En effet, le Comité d’Etudes et de Liaisons des Intérêts Bretons a très souvent fonctionné avec la Loire-Atlantique et cette unité a par exemple permis l’obtention des voies express gratuites sur les cinq départements (on compte par contre aujourd’hui en Loire-Atlantique deux tronçons payants !). De même, dans les années 1960, la Commission Parlementaire du C.E.L.IB unissait la totalité des députés et sénateurs des cinq départements bretons et jouait de fait un rôle considérable à Paris. Cela dit, Patrick Mareschal rappelle avec justesse le réveil culturel dans les années 1970 (les Tri Yann par exemple), la première manifestation d’envergure à Saint-Nazaire en 1973 (3000 personnes). Il souligne surtout les acquis progressifs d’une réalité qui, malgré tous les obstacles, s’inscrit peu à peu dans les paysages (création de l’école Diwan de Nantes et installations des panneaux bilingues aux portes de Nantes en 1978). Bien sûr, les Pays de la Loire ont souvent freiné l’élan breton. On apprend que des convaincus ayant un dossier à la région n’affirment pas leurs convictions bretonnes de peur « de se faire saquer ». L’auteur, qui connaît quelque peu le sujet (il a présidé le département de 2004 à 2011), n’hésite pas d’ailleurs à parler de « révisionnisme » ligérien en évoquant des textes « où le mot Bretagne était systématiquement rayé ». Il constate malgré tout des évolutions puisque les entreprises mesurent peu à peu « en termes de marketing, en termes d’images, que l’appartenance à la Bretagne est valorisante ». Et de citer Pornic ou la Baule qui surfent sur l’image « Bretagne Sud ». Plus largement, les sociétés évoquaient selon lui l’appartenance bretonne de façon « mineure ». Or, « ce qui a beaucoup changé, c’est que cette considération, dans le débat public, est devenue crédible. Y compris dans les milieux économiques qui commencent à comprendre que l’appartenance à un territoire est une valeur et une force sur le plan économique » (p. 48). Pour lui, « on est ainsi passé du culturel au sociétal et à l’économie ».

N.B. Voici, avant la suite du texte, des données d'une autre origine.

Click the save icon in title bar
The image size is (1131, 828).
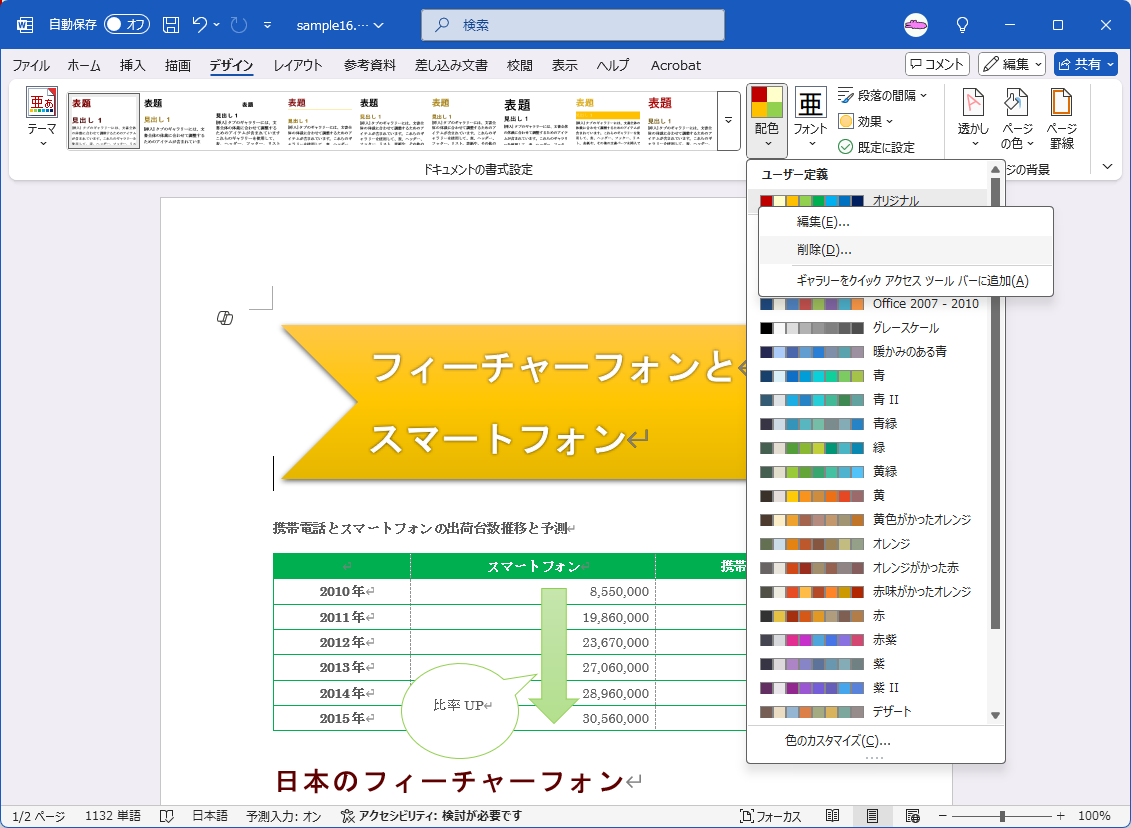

L’analyse est riche d’enseignement. Sur le temps court, l’actuelle « réforme » et la négation de l’identité bretonne ont été durement ressenties. Toutefois, en prenant du recul, les choses avancent et l’histoire tient à peu de chose. Patrick Mareschal a lors de sa présidence fait flotter un drapeau breton sur l’hôtel du département qui « sera beaucoup plus difficile à enlever que cela n’a été à le mettre ». Il fait voter en 2001 (à l’unanimité moins 4 voix) un vœu sur l’appartenance de la Loire-Atlantique à la Bretagne. Il eut été président en 2014, les choses auraient sans doute été différentes. Cela dit, il démontre que la « bataille de l’opinion » est loin d’être terminée. D’autres décideurs peuvent être élus. L’extension des dynamiques culturelles (qui existent toujours par exemple avec l’agence culturelle bretonne du 44), aux dynamiques sociales et économiques interrogent. Quelle stratégie mettre en place pour gagner définitivement la bataille ? Malgré l’autisme du pouvoir central, ces volontés peuvent un jour se nouer pour obtenir ou tout simplement affirmer l’unité régionale.
Le Comité de Rédaction.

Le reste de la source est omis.